• WHAT TO WORK ON:
Count the lines of the records below that contain the word "GATEWAY" and give only that number.

• RECORDS SHOWN:
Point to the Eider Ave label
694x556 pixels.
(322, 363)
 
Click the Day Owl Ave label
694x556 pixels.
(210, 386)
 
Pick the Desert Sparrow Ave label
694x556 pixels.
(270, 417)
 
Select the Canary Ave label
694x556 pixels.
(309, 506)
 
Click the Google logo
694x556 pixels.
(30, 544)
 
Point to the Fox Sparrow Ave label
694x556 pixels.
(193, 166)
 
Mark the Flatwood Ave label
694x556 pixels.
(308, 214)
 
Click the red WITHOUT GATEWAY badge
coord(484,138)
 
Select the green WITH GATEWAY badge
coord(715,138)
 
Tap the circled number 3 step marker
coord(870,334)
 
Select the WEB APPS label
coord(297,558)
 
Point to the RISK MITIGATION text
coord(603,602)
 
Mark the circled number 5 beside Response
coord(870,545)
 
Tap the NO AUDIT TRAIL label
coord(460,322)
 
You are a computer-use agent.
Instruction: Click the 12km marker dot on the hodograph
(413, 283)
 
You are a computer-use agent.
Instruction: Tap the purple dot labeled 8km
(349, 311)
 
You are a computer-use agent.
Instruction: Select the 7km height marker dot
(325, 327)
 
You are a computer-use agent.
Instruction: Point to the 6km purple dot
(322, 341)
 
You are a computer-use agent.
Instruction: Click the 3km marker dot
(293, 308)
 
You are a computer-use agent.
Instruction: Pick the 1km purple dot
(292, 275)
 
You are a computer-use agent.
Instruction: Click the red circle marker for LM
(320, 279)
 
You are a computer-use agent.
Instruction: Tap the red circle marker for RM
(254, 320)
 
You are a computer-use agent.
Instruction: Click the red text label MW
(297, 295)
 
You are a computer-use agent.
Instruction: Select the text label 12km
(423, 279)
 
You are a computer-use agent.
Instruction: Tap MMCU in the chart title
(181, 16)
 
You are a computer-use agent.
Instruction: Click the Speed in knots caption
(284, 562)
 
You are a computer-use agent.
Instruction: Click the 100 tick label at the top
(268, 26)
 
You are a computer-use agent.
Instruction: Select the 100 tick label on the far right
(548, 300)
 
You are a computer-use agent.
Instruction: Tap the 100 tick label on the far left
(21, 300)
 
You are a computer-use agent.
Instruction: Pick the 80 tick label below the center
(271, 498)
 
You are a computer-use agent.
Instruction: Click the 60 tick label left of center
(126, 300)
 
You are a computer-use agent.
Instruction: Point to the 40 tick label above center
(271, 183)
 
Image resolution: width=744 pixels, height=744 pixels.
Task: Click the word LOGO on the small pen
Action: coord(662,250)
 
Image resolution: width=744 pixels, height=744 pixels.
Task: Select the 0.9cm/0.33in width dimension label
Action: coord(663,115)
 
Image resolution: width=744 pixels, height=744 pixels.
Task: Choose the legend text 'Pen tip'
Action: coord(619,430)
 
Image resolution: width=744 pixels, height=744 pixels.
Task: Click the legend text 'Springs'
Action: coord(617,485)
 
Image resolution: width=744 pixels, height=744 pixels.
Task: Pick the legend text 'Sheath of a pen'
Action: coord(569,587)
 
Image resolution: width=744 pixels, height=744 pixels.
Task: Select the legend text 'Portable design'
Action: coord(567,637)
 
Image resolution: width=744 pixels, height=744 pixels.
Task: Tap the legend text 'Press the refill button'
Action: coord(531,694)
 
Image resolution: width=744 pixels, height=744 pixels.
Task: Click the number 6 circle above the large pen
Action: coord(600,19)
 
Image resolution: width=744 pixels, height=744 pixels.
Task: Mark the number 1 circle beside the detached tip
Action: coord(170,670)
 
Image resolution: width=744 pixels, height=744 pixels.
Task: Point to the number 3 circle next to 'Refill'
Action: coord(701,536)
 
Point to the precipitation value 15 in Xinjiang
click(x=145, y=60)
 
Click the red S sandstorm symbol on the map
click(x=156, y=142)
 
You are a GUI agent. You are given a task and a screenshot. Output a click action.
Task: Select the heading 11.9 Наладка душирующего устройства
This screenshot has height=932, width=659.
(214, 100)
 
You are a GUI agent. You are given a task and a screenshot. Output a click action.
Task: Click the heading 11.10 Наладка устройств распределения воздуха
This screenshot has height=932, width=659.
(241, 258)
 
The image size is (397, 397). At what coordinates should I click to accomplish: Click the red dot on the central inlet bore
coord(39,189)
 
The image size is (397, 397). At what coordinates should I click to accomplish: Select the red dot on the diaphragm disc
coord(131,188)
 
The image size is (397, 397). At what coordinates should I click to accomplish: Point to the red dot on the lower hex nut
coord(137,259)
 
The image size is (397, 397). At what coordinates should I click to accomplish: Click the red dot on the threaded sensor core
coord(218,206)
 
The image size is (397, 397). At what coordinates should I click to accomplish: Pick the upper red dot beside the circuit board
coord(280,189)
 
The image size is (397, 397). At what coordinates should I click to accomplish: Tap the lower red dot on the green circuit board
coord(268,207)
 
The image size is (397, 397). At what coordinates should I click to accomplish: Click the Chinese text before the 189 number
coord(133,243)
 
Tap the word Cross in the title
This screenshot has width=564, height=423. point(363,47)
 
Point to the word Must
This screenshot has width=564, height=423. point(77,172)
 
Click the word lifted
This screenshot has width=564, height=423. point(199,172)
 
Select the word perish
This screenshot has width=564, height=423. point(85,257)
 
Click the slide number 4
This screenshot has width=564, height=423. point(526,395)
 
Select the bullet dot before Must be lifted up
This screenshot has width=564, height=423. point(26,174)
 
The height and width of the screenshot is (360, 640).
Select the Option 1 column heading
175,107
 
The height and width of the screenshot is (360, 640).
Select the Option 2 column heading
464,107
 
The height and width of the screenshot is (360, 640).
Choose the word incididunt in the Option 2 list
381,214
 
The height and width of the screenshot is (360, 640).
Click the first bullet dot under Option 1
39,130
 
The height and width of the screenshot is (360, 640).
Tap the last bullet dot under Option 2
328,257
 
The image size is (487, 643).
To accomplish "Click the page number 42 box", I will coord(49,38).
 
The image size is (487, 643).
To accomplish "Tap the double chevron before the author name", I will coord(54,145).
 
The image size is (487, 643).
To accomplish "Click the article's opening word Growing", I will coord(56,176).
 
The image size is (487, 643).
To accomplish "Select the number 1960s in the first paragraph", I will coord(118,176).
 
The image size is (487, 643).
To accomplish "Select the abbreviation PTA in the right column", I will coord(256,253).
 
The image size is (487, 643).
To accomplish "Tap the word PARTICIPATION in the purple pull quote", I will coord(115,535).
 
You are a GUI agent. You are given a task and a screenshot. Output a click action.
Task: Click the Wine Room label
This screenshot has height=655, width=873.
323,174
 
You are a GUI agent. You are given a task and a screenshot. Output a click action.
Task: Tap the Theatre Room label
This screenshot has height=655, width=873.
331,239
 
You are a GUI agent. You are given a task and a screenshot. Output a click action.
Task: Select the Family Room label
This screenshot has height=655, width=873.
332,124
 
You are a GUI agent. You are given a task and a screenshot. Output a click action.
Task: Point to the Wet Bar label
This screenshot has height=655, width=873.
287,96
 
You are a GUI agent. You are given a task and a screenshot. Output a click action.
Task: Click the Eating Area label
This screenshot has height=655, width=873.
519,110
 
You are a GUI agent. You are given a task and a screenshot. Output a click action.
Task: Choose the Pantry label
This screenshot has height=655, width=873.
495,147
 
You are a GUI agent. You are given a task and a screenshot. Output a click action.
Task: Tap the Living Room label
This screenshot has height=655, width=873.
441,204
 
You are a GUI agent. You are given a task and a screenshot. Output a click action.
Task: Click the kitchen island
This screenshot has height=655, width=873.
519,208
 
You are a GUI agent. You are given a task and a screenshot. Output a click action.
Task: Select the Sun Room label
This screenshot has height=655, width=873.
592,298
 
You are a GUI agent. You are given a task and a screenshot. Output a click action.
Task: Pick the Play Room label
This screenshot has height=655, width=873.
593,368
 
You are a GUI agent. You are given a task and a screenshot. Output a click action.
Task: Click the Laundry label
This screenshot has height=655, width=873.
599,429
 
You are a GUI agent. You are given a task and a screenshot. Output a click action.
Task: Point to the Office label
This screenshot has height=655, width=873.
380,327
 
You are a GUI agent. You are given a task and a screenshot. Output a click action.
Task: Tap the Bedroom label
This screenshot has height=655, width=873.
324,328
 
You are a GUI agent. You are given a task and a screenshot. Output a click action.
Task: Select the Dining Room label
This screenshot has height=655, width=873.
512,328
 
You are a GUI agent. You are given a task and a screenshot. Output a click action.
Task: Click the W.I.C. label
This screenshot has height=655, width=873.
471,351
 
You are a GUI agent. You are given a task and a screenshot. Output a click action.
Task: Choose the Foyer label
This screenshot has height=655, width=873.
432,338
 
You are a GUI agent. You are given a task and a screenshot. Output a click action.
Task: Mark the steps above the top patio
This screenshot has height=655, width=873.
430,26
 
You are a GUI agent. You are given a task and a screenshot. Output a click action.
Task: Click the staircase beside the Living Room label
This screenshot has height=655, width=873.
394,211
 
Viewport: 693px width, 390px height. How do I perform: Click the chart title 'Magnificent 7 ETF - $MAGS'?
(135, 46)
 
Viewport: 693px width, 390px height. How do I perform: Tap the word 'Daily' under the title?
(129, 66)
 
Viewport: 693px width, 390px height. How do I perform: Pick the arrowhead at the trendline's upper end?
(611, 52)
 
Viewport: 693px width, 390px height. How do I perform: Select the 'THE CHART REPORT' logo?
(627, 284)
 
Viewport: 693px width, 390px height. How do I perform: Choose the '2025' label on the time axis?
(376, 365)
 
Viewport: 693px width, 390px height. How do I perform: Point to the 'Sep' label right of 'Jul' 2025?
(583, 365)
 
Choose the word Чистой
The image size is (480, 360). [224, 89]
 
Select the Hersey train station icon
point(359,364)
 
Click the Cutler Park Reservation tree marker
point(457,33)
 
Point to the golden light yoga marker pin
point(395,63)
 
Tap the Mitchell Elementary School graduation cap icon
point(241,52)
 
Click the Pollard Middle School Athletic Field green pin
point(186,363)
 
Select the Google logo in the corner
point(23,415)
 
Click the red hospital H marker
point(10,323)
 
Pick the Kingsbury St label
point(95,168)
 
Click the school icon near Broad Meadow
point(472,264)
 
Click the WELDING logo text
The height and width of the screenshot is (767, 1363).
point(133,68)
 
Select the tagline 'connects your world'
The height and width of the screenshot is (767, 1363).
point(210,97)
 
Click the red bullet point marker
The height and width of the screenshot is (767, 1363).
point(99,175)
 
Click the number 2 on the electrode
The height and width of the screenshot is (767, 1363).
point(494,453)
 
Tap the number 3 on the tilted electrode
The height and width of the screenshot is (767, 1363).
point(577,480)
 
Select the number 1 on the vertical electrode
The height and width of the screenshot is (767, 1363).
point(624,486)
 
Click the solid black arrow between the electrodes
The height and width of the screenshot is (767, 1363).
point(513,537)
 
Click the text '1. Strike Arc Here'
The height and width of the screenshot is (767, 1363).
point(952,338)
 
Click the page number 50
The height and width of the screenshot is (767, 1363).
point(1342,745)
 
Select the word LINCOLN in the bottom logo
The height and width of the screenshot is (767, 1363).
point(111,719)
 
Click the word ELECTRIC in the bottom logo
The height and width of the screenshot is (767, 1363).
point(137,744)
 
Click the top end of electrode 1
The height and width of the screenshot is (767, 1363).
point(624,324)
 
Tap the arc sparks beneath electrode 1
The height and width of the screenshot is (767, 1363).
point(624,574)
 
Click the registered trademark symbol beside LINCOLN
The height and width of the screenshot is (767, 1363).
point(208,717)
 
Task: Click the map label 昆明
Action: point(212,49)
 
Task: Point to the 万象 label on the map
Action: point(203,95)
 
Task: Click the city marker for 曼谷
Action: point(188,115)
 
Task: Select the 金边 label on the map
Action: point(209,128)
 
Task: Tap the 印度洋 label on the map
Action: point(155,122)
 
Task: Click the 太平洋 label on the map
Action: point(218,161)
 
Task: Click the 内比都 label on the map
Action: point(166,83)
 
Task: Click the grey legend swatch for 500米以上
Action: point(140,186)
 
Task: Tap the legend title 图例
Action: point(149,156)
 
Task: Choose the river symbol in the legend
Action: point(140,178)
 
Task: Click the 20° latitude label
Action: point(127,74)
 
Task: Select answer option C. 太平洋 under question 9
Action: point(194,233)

• RESPONSE FOR THIS EXERCISE:
2